JupyterHub Meets CloudyCluster

Moderated by: Jeffrey Denton

Who is this presentation for?

Educators, IT managers, Lab managers, Research support staff

Prerequisite knowledge

Previous experience with Jupyter Notebook and JupyterHub would be beneficial but are not required.

What you'll learn

This talk is ideal for anyone interested in a user-friendly service that provides a secure, collaborative Jupyter environment with scale-up and scale-out capabilities. CloudyCluster offers a pay-as-you-go model familiar to those already operating in the cloud.

Description

It is well known that Jupyter Notebook provides a rich environment for interfacing with the resources of one or even multiple computers. JupyterHub provides a pluggable system for authenticating users and placing a user’s Jupyter Notebook server on some computing resource.

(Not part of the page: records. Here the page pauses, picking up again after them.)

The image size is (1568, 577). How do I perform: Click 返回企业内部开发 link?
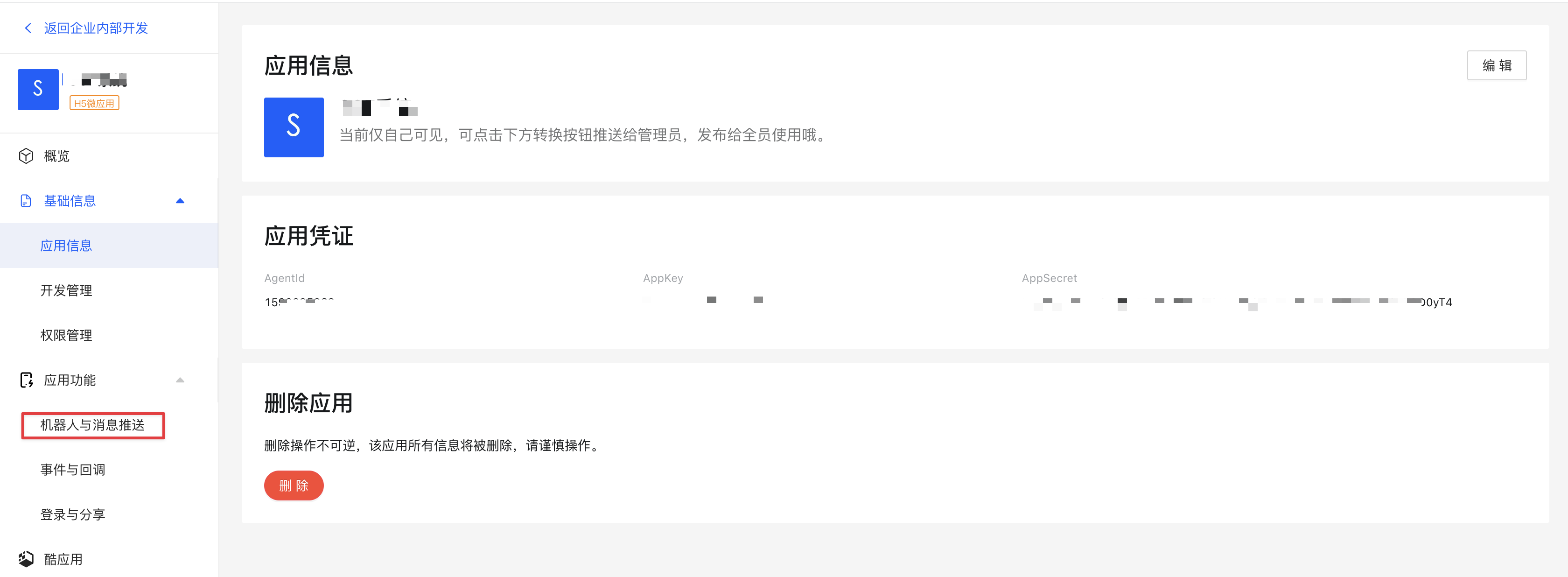pos(96,28)
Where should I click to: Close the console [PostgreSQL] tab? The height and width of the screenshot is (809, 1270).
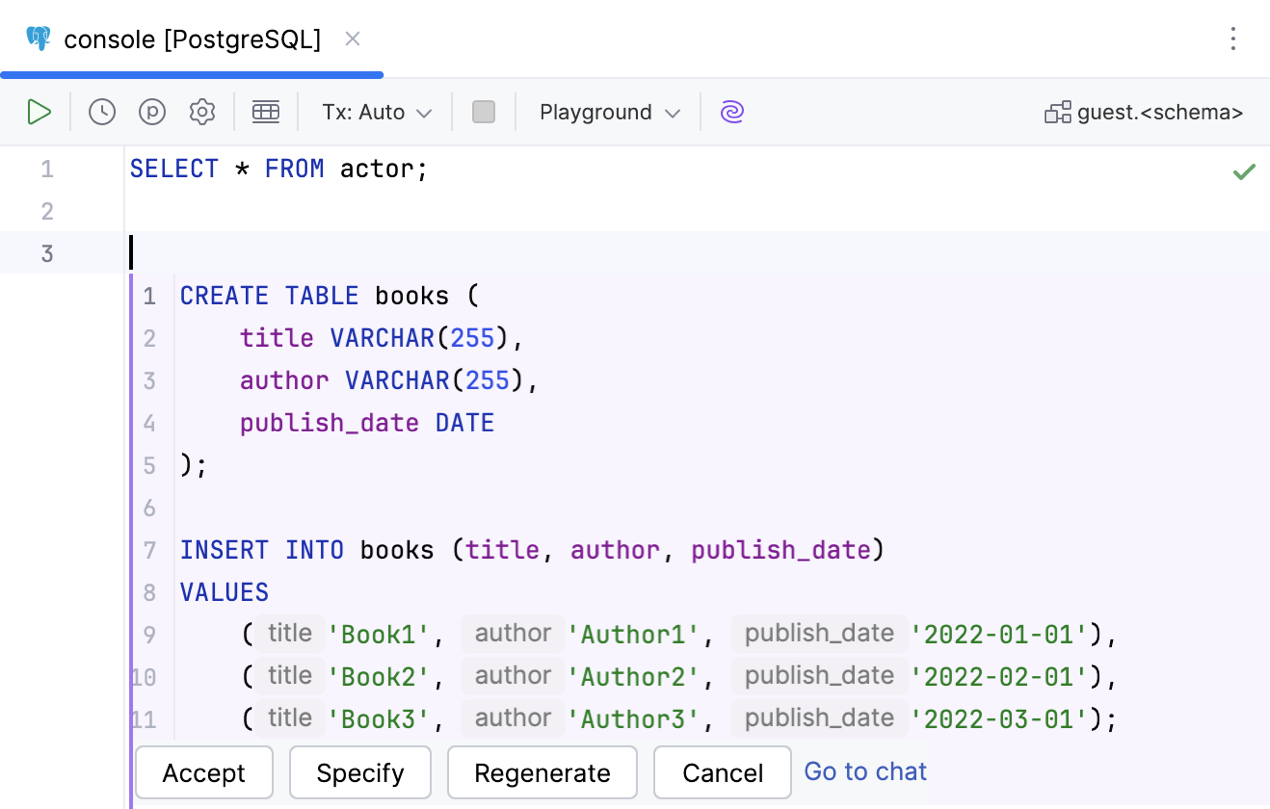(x=352, y=39)
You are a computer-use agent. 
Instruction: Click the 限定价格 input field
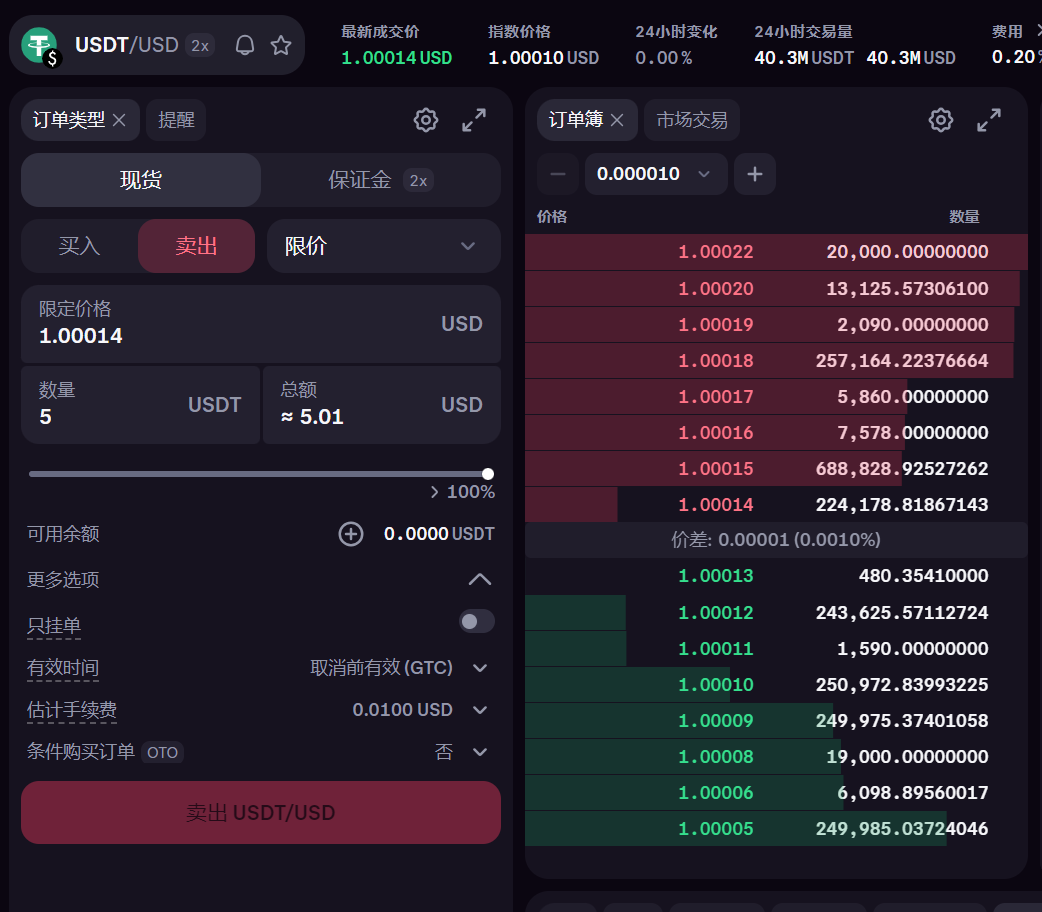(x=230, y=324)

Some fortunate institutions with HPC resources have paired JupyterHub with their HPC clusters to the benefit of their members, but what about everyone else that doesn’t have access to the same levels of infrastructure and support?

CloudyCluster puts the power in its users’ hands by providing a self-service, responsive interface that enables an individual or organization to:

  • Launch pre-configured or customizable clusters
  • Invite collaborators to use a cluster, including the ability to use Jupyter
  • Customize the software available on a cluster
  • Benefit from auto-scaling clusters via Cloudy Cluster Queue (CCQ)
  • Cost-effectively support many concurrent users and/or support large-scale computations

We have integrated the JupyterHub community project “batchspawner” with the CCQ meta-scheduler to enable JupyterHub to leverage auto-scaling, batch-scheduled resources. This auto-scaling feature allows a CloudyCluster user to operate a minimal cluster until the user or one of their collaborators submits a job that requires additional resources. Those resources are then instantiated by CCQ and live for the duration it is needed by the requestor. When the CCQ job ends, the resources that are no longer needed are scaled back, significantly reducing costs compared with static, on-premises solutions.

CloudyCluster offers a pay-as-you-go model familiar to those already operating in the cloud.